→ Exercise brief: Your task is to filter the entries and copy every line containing the string "Team".

→ Data excerpts:
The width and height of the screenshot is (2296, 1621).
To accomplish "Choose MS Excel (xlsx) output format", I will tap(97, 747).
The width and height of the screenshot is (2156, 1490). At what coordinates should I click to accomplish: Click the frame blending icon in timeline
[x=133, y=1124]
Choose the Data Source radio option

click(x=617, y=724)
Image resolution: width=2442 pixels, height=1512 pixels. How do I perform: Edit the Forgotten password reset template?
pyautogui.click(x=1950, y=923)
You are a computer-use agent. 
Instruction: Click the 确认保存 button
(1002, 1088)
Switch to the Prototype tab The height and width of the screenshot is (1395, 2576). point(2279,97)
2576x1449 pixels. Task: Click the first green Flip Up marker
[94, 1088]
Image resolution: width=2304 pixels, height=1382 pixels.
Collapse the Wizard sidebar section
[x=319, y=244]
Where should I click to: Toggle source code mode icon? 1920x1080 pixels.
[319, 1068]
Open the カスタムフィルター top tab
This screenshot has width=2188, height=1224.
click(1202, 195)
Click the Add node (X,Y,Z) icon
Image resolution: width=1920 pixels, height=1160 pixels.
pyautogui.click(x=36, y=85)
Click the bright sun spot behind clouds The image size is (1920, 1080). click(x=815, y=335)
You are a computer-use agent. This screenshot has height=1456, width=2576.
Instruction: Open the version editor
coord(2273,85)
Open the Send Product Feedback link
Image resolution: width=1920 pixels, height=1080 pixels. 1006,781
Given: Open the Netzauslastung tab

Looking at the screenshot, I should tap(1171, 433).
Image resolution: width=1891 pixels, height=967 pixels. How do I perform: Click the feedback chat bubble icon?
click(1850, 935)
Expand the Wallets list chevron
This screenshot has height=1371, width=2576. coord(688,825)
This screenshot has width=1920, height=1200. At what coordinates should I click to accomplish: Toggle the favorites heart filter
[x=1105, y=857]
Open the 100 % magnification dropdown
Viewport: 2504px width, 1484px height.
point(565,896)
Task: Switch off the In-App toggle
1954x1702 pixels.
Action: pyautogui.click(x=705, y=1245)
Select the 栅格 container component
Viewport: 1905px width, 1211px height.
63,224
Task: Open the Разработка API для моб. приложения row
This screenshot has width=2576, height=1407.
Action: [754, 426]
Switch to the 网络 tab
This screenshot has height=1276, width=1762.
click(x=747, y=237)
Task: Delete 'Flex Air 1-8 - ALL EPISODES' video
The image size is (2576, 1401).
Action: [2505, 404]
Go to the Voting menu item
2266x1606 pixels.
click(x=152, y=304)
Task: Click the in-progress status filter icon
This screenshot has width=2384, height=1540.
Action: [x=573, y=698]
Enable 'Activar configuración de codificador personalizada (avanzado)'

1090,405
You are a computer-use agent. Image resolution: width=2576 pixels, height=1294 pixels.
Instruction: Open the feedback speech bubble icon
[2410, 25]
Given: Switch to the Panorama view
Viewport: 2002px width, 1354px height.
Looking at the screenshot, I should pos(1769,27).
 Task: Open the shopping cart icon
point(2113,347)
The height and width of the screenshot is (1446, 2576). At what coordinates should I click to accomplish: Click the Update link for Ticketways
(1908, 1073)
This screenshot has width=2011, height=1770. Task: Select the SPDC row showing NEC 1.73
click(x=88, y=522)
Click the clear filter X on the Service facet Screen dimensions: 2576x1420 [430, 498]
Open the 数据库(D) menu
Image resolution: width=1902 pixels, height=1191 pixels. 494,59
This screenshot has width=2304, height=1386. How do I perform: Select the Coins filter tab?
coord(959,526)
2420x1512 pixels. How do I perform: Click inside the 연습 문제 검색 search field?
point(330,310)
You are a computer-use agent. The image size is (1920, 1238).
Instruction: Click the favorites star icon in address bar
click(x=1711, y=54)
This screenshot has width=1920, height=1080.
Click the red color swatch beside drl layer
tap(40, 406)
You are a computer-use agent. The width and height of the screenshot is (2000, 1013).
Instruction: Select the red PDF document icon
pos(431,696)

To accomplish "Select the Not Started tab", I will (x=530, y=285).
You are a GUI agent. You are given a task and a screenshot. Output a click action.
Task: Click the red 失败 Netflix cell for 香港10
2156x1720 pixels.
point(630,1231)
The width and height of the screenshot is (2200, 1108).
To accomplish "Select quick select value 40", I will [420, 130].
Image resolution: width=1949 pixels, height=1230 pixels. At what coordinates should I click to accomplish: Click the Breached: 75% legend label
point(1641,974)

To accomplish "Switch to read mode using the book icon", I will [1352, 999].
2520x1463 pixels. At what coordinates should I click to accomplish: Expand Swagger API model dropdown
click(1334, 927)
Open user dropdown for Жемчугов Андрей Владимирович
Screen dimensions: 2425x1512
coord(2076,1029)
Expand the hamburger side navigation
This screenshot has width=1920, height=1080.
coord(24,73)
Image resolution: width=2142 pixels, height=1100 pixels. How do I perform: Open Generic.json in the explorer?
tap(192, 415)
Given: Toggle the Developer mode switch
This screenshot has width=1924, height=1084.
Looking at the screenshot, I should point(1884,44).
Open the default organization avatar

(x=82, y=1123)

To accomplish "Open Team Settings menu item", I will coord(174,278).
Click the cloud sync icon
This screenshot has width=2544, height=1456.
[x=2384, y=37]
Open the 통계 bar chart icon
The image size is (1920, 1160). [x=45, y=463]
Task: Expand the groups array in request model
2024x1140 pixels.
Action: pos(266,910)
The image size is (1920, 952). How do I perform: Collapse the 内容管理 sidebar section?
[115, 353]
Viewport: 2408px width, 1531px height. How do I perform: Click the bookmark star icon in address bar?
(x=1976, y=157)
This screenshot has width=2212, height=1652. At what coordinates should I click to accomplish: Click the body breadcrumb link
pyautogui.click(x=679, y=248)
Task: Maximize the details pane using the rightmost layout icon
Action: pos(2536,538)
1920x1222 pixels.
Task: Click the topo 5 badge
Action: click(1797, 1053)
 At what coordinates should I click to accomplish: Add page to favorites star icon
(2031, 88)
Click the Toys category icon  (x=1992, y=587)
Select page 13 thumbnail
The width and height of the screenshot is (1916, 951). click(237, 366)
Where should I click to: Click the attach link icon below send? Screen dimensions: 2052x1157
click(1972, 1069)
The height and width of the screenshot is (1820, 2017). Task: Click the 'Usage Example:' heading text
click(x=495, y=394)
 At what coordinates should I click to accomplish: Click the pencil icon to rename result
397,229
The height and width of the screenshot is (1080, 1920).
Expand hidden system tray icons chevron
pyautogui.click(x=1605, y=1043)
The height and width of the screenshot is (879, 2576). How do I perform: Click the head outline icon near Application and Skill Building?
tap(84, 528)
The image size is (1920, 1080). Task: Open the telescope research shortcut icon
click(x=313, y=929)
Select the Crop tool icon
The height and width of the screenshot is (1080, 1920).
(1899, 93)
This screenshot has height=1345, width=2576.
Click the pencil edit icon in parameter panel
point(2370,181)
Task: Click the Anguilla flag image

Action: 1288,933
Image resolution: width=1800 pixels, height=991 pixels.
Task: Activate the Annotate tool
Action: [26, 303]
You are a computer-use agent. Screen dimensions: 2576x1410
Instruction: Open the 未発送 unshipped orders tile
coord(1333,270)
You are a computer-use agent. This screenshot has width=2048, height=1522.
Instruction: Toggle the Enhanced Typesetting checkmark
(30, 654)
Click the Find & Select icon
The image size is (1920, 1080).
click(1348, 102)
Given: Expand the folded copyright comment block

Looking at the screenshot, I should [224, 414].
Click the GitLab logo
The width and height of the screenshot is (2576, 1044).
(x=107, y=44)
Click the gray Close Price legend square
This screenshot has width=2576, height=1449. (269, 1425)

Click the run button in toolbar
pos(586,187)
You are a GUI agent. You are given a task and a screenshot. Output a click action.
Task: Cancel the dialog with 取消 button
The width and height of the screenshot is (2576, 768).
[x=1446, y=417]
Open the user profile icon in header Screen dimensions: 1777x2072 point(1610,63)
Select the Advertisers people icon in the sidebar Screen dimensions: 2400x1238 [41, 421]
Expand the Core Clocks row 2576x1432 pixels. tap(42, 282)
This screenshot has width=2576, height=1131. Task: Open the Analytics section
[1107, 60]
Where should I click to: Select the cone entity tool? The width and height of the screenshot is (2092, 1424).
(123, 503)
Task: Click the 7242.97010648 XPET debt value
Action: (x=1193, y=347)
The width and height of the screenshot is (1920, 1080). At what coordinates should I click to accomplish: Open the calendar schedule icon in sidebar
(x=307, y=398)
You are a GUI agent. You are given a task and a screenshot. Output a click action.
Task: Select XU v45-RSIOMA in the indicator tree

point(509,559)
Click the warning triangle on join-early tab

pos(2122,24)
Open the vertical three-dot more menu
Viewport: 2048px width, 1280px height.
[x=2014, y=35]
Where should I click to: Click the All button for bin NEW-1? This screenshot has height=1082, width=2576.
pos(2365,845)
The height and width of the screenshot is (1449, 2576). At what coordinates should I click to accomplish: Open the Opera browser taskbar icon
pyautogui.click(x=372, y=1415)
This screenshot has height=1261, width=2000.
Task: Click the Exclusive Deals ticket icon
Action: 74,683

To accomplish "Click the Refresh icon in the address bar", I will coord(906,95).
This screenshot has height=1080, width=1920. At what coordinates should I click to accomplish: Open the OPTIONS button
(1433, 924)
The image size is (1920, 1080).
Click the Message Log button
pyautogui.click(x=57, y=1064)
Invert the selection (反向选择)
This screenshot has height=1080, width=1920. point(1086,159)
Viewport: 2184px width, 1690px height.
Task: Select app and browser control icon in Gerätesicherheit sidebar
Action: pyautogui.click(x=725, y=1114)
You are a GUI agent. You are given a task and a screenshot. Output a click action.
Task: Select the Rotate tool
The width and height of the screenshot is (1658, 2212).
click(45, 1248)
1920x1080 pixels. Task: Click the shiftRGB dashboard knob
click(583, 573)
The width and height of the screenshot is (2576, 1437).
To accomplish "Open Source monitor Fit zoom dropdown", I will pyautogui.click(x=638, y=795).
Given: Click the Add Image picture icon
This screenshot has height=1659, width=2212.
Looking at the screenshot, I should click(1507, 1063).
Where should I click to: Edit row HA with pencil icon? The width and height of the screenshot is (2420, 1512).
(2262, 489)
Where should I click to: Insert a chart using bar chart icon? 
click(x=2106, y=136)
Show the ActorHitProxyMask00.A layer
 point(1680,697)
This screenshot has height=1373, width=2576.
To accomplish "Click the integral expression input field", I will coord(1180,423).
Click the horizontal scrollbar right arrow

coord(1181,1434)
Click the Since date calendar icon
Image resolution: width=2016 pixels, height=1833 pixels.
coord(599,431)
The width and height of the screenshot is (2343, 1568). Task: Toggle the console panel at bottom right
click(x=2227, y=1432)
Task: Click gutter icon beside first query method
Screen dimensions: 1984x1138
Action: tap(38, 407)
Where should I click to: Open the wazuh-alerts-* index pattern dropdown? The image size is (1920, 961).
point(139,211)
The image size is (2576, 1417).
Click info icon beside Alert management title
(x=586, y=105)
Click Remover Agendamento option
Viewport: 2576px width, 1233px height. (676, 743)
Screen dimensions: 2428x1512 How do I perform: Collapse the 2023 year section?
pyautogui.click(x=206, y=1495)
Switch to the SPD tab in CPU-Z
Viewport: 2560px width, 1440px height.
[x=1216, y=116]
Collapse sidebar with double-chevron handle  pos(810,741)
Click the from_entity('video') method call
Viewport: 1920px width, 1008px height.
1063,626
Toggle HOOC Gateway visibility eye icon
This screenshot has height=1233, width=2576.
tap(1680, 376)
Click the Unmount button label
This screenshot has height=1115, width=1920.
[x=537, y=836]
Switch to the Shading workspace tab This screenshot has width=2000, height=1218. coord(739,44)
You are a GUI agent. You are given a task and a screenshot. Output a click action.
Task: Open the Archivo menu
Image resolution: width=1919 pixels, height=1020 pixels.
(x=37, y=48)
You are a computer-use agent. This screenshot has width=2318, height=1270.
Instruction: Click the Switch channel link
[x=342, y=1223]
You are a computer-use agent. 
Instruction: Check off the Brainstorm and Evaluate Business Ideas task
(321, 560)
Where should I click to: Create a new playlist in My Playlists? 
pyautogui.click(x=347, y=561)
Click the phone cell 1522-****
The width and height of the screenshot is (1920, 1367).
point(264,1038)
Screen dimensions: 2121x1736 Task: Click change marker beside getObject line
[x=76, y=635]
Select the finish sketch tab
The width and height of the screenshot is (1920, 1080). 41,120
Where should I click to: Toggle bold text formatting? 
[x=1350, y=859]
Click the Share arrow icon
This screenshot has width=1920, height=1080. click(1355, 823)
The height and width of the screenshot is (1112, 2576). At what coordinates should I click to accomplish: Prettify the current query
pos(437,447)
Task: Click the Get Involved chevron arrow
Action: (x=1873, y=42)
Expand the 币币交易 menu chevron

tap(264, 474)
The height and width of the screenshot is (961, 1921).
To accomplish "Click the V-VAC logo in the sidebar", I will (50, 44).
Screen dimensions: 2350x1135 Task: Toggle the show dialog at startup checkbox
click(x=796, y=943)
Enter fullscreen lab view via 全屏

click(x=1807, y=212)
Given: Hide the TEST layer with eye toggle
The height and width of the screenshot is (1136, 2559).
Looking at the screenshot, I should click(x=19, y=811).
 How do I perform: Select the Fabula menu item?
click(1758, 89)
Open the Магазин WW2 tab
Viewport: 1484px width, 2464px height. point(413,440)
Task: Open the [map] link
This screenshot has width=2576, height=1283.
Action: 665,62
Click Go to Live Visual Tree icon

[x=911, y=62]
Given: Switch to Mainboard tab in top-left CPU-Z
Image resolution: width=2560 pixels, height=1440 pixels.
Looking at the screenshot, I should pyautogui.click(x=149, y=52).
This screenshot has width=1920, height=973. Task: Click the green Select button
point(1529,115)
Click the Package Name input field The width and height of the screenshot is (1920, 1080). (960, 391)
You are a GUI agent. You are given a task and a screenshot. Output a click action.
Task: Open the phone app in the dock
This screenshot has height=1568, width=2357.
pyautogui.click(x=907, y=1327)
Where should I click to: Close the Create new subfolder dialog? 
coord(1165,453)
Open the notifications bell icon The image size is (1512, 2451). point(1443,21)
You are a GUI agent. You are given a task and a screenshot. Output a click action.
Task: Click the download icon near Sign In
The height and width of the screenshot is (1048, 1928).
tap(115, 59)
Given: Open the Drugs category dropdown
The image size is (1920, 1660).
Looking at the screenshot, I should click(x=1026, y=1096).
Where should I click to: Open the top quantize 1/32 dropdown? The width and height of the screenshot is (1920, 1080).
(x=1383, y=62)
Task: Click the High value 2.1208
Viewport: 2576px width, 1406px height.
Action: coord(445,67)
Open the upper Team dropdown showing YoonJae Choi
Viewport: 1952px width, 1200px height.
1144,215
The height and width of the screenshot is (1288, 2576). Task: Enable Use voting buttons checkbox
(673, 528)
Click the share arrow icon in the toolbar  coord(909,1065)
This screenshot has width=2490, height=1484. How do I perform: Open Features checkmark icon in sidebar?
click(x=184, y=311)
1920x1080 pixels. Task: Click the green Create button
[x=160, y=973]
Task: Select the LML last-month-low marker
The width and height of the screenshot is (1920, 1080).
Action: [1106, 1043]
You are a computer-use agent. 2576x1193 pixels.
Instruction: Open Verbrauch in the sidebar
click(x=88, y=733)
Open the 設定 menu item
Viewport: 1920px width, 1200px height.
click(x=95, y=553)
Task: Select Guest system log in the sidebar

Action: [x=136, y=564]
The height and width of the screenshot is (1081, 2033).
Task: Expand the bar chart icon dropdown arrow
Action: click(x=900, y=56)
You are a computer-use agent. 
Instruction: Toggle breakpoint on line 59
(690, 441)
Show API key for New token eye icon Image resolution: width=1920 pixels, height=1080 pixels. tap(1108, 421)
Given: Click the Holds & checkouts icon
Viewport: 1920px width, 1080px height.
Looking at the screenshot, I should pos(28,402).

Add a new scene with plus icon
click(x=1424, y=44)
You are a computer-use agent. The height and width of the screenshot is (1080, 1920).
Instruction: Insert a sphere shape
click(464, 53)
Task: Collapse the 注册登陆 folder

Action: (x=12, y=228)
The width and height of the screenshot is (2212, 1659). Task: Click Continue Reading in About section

→ Completed task:
To accomplish "Open Team Settings menu item", I will coord(174,278).
Open the upper Team dropdown showing YoonJae Choi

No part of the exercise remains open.